2- Courtney Upshaw, DE/OLB, Alabama: Upshaw has convinced me that he can play 4-3 DE or 3-4 OLB. I think he might be a better 3-4 outside linebacker, but he’s got plenty of upside. He might not have ideal measurable and 40 yard dash times, but he is a very strong, powerful player that is fundamentally sound. I wouldn’t bet against Upshaw in the NFL, and I don’t think you should either.

3- Melvin Ingram, DE/OLB, South Carolina: Ingram definitely impressed me this week. I think he can play in both a 4-3 and a 3-4 as well, and should be fine at outside linebacker where I think he might have the most upside. He has an impressive variety of pass rush moves and was all effort this week, taking reps standing up, with his hand in the dirt at DE and even inside at defensive tackle at times in 1 on 1’s.

4- Shea McClellin, DE/OLB, Boise State: McClellin feels like he should be higher on this list, but the three guys ahead of him are potential 1st rounders much like McClellin might end up being. He’s an impressive kid with better speed and pass rushing ability than a lot of people give him credit for. He’s a top 60 pick for sure, may be a top 40 guy when all is said and done.

5- Vinny Curry, DE, Marshall: Curry definitely has upside, and should get a 2nd or 3rd round grade from me after I finish my tape study of him, but he didn’t beat Mike Adams all week and didn’t look overly impressive rushing the passer this week. Once he was engaged he struggled to rush the passer, and while he has size and athletic ability he needs some development.

Item position entries
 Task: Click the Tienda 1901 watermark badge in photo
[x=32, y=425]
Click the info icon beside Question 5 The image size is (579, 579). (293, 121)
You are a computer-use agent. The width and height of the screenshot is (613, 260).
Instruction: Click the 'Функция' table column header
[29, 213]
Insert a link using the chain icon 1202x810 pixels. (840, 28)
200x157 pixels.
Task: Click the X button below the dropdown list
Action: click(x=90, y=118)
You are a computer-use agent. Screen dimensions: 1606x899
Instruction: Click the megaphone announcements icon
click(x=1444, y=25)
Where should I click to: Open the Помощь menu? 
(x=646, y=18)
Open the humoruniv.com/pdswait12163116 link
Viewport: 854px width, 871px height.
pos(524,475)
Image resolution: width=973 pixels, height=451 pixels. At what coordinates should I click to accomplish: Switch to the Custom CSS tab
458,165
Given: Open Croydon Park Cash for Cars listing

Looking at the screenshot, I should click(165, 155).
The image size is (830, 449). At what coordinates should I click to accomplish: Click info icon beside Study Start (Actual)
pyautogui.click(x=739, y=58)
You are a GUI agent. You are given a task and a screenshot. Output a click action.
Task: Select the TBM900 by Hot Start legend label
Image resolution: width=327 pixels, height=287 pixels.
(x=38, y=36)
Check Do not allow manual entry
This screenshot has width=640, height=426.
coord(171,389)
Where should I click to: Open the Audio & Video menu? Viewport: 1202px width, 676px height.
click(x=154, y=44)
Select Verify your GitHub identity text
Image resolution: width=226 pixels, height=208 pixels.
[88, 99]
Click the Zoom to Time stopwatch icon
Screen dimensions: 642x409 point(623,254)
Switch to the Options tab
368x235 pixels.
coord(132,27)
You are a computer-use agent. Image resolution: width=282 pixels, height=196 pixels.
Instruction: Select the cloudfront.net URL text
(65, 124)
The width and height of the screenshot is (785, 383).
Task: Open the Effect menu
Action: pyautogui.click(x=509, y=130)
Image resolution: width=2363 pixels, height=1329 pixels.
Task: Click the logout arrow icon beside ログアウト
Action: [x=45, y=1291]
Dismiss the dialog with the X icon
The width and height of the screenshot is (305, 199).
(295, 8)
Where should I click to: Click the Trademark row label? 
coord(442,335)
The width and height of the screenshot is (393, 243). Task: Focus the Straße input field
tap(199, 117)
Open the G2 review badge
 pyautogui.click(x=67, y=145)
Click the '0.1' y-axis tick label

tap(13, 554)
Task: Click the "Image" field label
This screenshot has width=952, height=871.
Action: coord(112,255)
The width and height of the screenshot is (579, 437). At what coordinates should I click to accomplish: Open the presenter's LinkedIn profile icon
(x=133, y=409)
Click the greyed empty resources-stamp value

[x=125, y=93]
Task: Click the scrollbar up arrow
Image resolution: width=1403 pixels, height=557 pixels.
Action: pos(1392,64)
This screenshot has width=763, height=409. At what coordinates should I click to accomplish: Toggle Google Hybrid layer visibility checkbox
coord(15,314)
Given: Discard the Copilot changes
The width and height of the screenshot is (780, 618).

* _GOALS_
(1) Answer these questions from the scouting notes on pass rushers:
(a) What school is Shea McClellin from?
(b) Which player did Vinny Curry fail to beat all week?
(c) In which position does the writer think Courtney Upshaw might be better?
(2) Continue the scouting notes on pass rushers from the point where they stop.

* _RESPONSES IN ORDER_
(1)
(a) Boise State
(b) Mike Adams
(c) 3-4 outside linebacker

(2)
Defensive Tackles:

1- Mike Martin, DT, Michigan: Martin really impressed me this week. He’s not tall, but he’s very well built and is extremely strong, plus he has natural leverage because of his lack of ideal height. He’s got a terrific motor and very active hands, and just doesn’t stay blocked. He’s going to go higher than a lot of people expect him to.

2- Brandon Thompson, DT, Clemson: Thompson definitely showed his athleticism this week when he beat people off the ball initially with his burst and hand usage. He’s a 2nd round pick in my opinion but he’s got plenty of upside as a 3-tech, and he reminds me a bit of Jonathan Babineaux from the Atlanta Falcons.

3- Kendall Reyes, DT, Connecticut: Reyes weighed in lighter than I was hoping him to, but he’s got plenty of burst and athleticism off the snap. He’s got upside as a pass rusher, and might be able to contribute in a rotation early on in his career in pass rushing situations, but I worry about him versus the run. He can penetrate and get into the backfield, but I think he might get washed out in the run game if he doesn’t get stronger and put on a little weight.

4- Derek Wolfe, DT, Cincinnati: Wolfe came into the week very underrated but he had a strong week all week, showing his versatility to play defensive end or defensive tackle. He projects very well to a 5 technique or to a 3 technique at the next level in my opinion. His versatility will definitely help him on draft day, and he really opened some eyes this week if they hadn’t watched him play much. He may end up with a 3rd or 4th round grade from me once all is said and done. I think he has a future as a NFL starter without a doubt.

5- Jaye Howard, DT, Florida: Howard is someone I’ve been a fan of since early on in his junior season when I was watching tape of Florida. He’s got NFL size and athleticism, and I think he may end up in the fourth round when all is said and done. He’s not rated high but he’s got the ability to contribute to a NFL rotation early on in his career.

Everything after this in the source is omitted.